Anita Fetz Medien Echo.  
1999 Früher AKW-Besetzerin, heute Unternehmerin
von Verena Mühlberger, in der WoZ vom 23.9.1999

Früher AKW-Besetzerin, heute Unternehmerin
Sie galt einst für viele radikale Linke und Feministinnen als Vorzeigefrau. Nun kandidiert Anita Fetz für einen SP-Nationalratssitz und spaltet damit nicht nur die Basler SozialdemokratInnen.

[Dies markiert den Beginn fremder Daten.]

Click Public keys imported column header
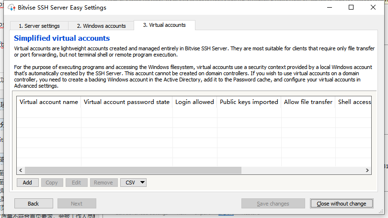Viewport: 388px width, 218px height. coord(249,102)
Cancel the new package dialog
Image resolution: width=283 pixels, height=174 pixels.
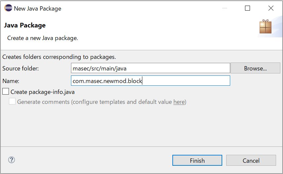(251, 160)
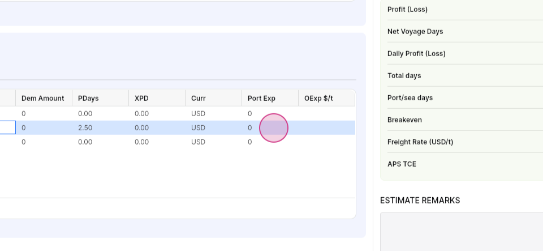
Task: Select the first row's Port Exp cell
Action: tap(270, 113)
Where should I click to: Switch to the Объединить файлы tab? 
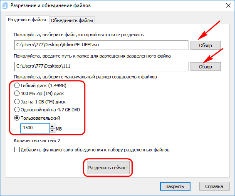tap(72, 20)
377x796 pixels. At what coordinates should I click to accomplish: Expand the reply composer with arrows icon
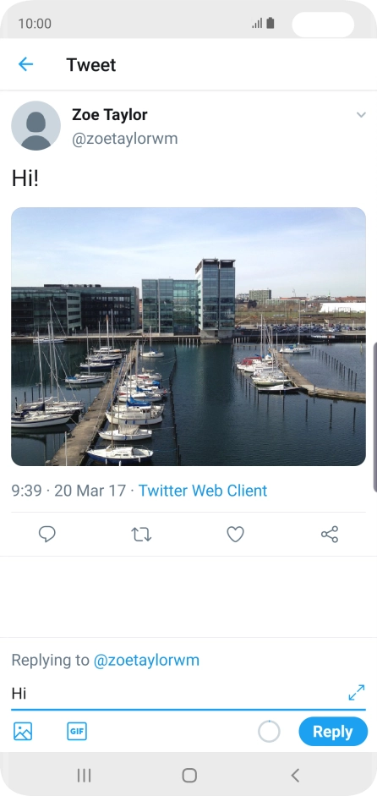[x=357, y=693]
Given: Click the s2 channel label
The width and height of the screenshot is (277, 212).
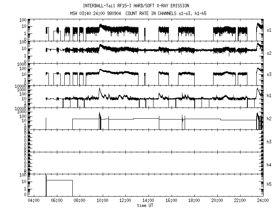Looking at the screenshot, I should pyautogui.click(x=270, y=52).
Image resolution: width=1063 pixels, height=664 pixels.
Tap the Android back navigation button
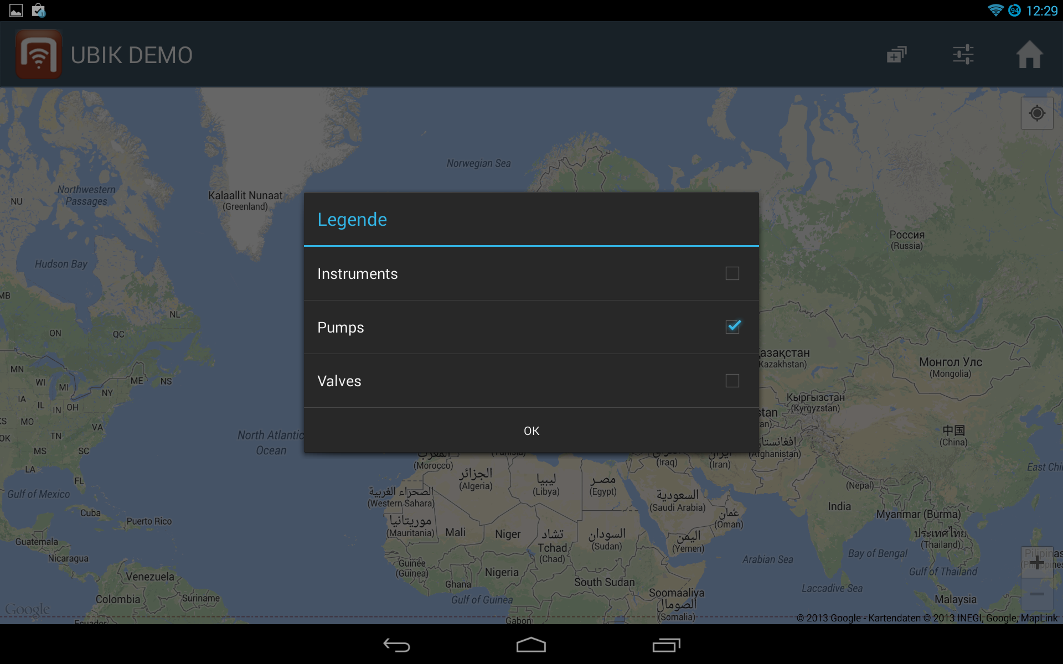pyautogui.click(x=396, y=645)
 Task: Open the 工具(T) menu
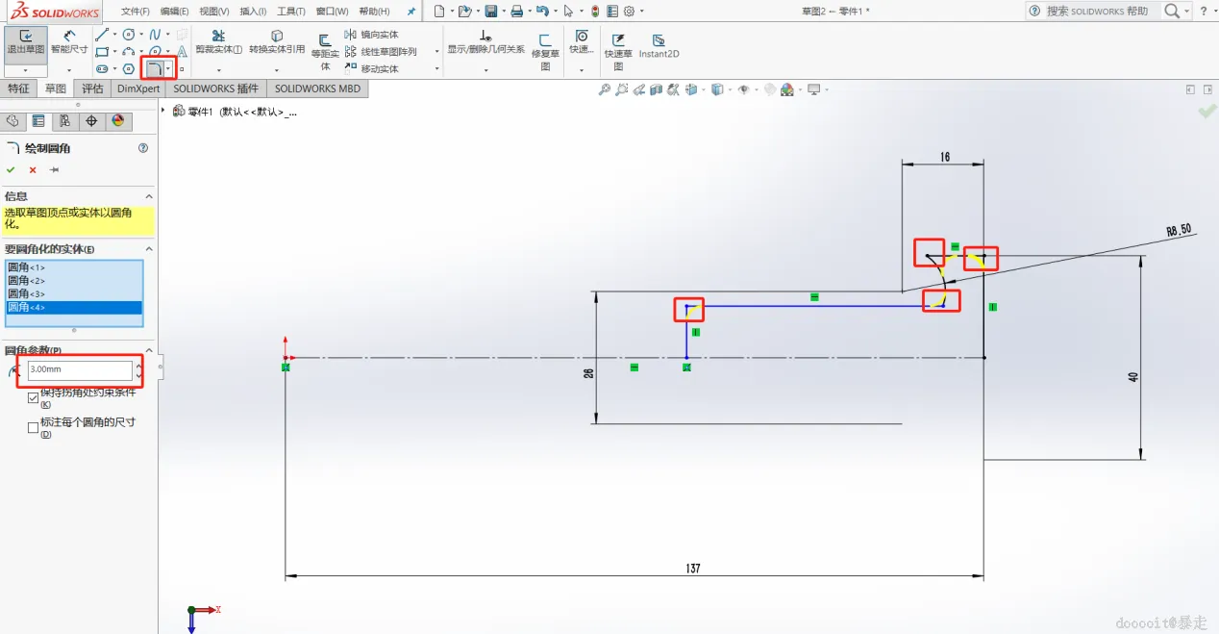291,12
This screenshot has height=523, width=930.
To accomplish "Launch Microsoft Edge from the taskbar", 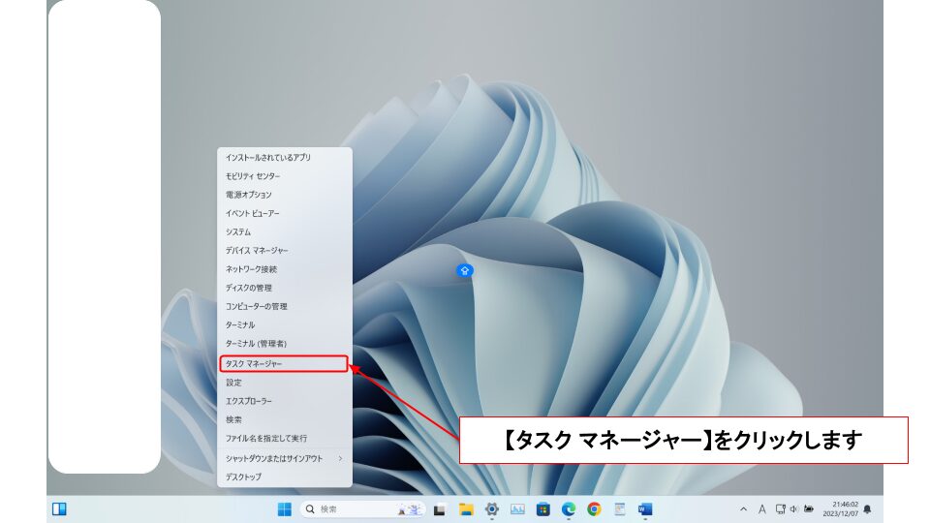I will click(569, 509).

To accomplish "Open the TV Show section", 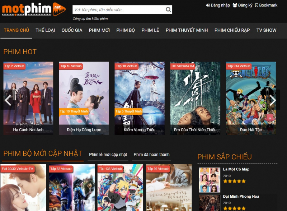I will (265, 30).
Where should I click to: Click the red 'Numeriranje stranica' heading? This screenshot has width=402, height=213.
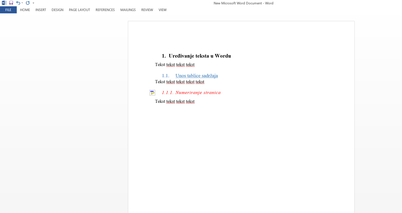coord(198,93)
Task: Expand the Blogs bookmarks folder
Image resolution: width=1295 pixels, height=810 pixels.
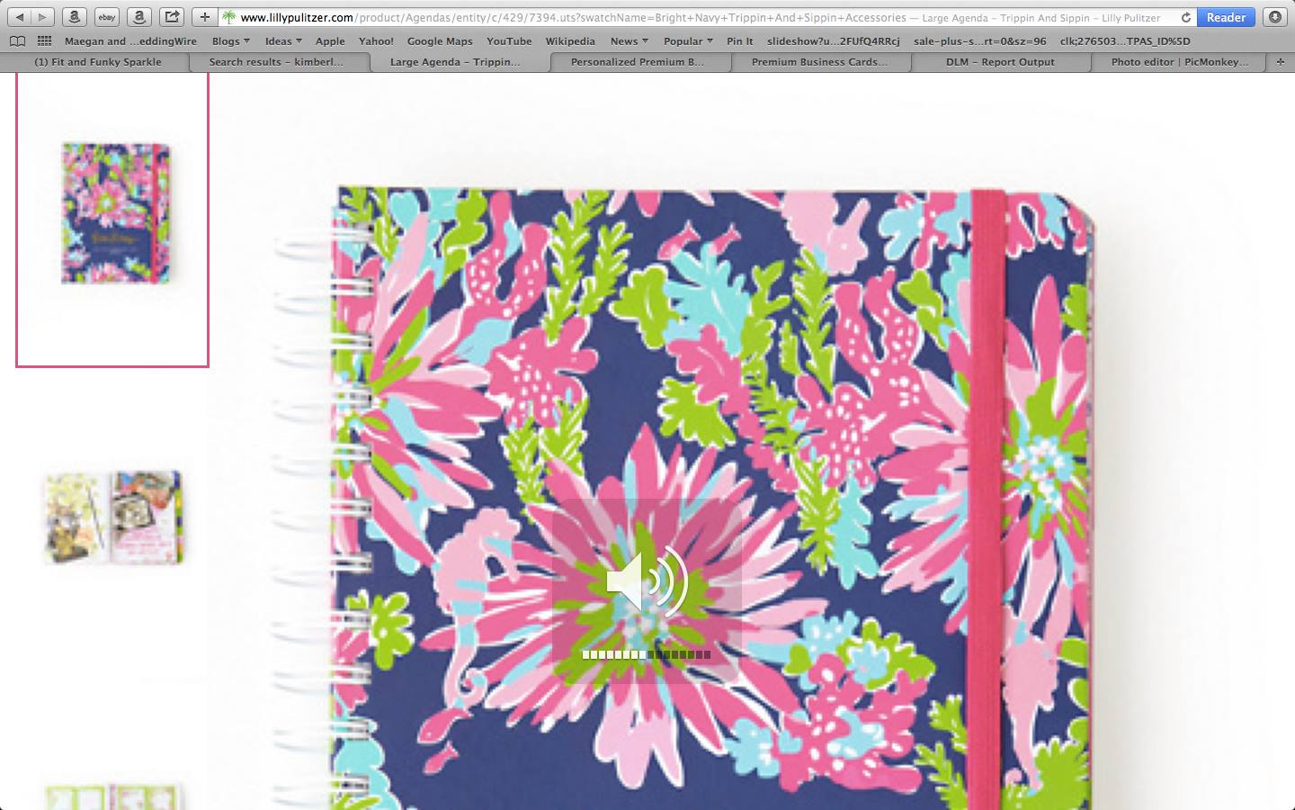Action: [230, 41]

«Jetzt kommt meine Powerfolie!» Auf der Grossleinwand leuchtet ein Schwarzweissfoto auf: Es zeigt ein gutes Dutzend grauer, krawattierter Herren, die in Reih und Glied stehen. Die Referentin stellt den Hellraumprojektor ab, verschränkt die Arme über der Brust und lässt einen amüsierten Blick durch den Saal schweifen. Gelächter im Publikum. «Das ist die Führungsgruppe einer Firma, ich verrate Ihnen nicht, wie sie heisst: alles das Gleiche vom Gleichen. Woher soll da Innovation kommen?» Sie hat ihre Zuhörerinnen in der Tasche. Anita Fetz, Gleichstellungsexpertin, Unternehmerin und neuerdings Nationalratskandidatin für die SP Basel-Stadt, sprach Anfang September im Berner Kursaal vor rund zweihundert Frauen zum Thema «Gleichstellung von Frau und Mann – Chancen und Herausforderung für die Wirtschaft».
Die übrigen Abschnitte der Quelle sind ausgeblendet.